BlogEditorial

First Time Target Shooting With My Daughters

I am not now nor have I ever been a great shooter. I am not a shooting instructor anywhere for anybody nor have I ever claimed some great skill in sending projectiles downrange with overly reliable accuracy. I’m just a guy who likes to shoot and is pretty passable at busting clays on a good day. So when my kids wanted to learn to shoot I was both excited and a bit overwhelmed. Tons of questions flooded my brain and I tried to set up the best possible scenario to get my girls paired up with success like every dad throughout the generations has done with their kids.

Both my girls shot this last weekend but my youngest (7 yo) had a lot more help than the ten-year-old did solo-shooting. It turned out great and she did well but the object for my youngest was more making the .22 rifle and pistol we had available to her fire than it was about anything else. This is great and she did great. She was pleased as punch she was shooting the same guns as her big sister and was treated like the responsible beginner she is. But for this post, I will focus more on the older of my girls. I spent the most time with her and while my father and sister were helping my youngest with every shot I was at my eldest’s aid for the day.

The simple thought of me as a firearms instructor is almost laughable to me but as luck would have it (bad or good) my kid got stuck with me. Some things I was very much not worried about: that she would treat the gun like a toy, or be pointing the little .22 Springfield rifle in an unsafe direction, or issues with safety discipline, ear protection, and so on. Both my girls have been cleaning and restoring/repairing firearms with me from a very young age. They’ve had me showing them the proper way to handle firearms since their little hands could hold one and those lessons seemed to stick and stick well. So those hurdles were not an issue for them out at the ranch and they basically ran flawlessly in that regard the entire day. Nope, the test for us both is could I get us through it and teach her to shoot well enough to actually hit something at the same time making it fun enough that she’d want to do it again? I had no idea.

With the trust only a kid can give their parent when explaining something new I did my dead level best to explain how to hold the rifle and what to do and in what order while she patiently listened to me. I butchered my way through what a sight picture should look like and how to squeeze the trigger to get the shot off. It didn’t help either of us that she is cross-eye dominant and wanted to sight with her left eye even though she is right-handed – but we got through it.
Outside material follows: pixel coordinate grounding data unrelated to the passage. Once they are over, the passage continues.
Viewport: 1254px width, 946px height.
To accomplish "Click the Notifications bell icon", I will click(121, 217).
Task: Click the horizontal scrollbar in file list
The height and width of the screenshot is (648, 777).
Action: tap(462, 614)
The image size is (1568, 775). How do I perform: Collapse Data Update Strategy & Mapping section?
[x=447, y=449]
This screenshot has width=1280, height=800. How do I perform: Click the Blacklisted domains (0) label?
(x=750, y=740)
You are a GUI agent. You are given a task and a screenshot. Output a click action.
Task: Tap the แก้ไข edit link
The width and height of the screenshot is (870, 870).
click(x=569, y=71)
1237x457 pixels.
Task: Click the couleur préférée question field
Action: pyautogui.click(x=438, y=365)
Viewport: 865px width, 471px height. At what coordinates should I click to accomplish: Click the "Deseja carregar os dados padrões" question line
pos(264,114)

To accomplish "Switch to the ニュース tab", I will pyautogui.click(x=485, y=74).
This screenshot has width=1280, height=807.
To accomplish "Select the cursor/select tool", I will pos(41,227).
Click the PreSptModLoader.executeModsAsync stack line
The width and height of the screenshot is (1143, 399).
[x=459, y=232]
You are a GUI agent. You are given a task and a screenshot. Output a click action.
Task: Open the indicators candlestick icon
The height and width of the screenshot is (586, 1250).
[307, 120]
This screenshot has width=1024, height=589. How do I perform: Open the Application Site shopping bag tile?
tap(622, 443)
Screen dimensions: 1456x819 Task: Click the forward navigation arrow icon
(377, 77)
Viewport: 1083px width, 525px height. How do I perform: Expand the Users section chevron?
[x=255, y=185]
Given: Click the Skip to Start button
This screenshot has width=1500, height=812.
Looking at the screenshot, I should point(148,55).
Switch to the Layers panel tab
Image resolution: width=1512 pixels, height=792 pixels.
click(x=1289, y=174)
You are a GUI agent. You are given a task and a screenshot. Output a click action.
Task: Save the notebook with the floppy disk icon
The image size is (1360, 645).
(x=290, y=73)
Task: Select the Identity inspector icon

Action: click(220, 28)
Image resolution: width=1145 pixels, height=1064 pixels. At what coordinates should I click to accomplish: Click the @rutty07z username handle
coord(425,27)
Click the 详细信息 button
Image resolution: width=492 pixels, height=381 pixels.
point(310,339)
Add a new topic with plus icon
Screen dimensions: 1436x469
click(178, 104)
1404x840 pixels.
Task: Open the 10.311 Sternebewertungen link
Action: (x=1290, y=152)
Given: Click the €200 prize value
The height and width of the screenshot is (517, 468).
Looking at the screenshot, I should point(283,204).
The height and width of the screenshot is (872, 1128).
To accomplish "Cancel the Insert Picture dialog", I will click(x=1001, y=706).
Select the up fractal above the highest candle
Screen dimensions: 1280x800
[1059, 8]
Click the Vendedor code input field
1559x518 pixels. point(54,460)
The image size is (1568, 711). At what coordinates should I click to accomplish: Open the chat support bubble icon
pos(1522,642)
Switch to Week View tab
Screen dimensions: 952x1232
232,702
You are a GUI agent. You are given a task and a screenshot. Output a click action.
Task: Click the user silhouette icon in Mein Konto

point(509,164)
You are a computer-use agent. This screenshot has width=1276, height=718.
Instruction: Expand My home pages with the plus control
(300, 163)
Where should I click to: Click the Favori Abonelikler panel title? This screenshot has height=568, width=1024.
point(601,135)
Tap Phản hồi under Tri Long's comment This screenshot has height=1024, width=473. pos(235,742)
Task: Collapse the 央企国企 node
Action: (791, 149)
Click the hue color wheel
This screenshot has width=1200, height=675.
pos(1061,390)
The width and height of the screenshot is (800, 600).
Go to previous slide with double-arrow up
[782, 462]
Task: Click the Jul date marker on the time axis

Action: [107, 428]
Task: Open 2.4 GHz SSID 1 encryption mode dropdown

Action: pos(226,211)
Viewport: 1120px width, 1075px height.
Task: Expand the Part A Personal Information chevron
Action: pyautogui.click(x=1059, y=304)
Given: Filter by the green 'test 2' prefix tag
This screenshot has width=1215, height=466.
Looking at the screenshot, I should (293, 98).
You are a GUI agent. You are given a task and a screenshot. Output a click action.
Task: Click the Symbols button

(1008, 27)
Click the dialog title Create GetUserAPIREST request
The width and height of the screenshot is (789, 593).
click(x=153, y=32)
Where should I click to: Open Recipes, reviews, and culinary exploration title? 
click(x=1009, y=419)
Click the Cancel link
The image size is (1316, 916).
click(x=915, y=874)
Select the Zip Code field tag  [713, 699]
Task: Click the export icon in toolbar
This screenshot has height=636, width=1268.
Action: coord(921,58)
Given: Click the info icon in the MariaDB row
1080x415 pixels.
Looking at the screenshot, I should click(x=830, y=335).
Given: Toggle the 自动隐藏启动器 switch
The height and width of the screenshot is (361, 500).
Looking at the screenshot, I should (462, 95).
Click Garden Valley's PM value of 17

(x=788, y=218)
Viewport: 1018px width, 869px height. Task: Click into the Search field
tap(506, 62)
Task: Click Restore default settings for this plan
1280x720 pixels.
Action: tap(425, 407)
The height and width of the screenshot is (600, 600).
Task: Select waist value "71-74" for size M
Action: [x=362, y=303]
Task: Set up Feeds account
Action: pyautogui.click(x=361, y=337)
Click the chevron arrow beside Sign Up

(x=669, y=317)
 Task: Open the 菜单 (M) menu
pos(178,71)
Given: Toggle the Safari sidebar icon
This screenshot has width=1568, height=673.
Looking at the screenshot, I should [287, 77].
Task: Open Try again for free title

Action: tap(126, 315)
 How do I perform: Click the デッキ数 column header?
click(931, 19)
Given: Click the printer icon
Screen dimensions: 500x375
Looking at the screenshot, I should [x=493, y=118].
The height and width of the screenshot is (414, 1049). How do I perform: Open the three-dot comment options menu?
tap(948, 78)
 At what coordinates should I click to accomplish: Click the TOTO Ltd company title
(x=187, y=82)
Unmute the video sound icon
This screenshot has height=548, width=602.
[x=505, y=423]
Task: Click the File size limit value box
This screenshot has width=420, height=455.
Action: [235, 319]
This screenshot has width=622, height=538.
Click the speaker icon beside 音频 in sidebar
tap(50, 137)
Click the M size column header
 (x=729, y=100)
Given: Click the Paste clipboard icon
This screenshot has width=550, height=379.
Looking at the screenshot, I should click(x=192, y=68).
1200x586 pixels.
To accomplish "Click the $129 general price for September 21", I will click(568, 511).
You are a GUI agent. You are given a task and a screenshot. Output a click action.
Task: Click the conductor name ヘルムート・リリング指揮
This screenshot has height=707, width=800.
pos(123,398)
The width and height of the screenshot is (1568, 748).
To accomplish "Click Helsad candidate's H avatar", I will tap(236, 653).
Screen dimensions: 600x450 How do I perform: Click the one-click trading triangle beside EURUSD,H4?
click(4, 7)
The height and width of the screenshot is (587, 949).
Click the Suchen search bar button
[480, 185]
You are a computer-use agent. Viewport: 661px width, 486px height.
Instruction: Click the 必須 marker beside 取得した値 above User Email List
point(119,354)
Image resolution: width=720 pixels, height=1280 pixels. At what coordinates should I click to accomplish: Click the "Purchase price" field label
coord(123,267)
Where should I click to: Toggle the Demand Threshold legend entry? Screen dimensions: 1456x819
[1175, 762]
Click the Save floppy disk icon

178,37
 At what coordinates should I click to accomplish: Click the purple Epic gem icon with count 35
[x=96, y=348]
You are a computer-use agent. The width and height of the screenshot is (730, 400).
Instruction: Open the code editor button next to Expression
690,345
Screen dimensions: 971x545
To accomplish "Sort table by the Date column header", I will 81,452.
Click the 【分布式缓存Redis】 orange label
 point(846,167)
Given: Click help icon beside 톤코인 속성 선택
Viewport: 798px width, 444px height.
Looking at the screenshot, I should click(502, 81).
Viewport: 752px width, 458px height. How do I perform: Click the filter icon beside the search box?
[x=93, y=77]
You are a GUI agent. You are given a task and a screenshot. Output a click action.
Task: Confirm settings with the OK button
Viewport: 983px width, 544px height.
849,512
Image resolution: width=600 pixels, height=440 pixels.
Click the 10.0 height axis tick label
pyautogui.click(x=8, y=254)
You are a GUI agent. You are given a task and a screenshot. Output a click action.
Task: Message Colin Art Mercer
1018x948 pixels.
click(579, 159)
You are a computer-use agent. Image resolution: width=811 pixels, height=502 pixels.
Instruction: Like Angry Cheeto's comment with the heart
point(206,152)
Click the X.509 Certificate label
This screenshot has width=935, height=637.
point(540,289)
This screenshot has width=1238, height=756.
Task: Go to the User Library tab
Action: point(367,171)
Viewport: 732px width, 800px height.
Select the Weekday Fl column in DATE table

What happened next is all her – she started hitting. Not once in a while but consistently. I watched as my daughter started hitting the paper targets, then bringing in her pattern. After that we started with Dr Pepper cans at 12 yards. Not a great chasm to be sure but this was her first time really shooting at targets so I didn’t want an unattainable distance to stop her. It didn’t, my girl started slamming rounds thru empty cans with regularity. Near the end of the nearly two-hour session, we decided that we’d try a moving target. We hung a clay target from wire hung from a string. It twisted and swung gently which was about perfect. On the third shot she got dead center high.

It turned out to be a great day and both girls wanting to go shooting again. They were happy and chirping away about what they liked and didn’t like and what they were going to do next time, just like we do. I was thrilled they were safety conscious the entire day and enjoyed running the guns. As an added plus as it turns out, my daughter has some natural talent shooting – must skip a generation or something.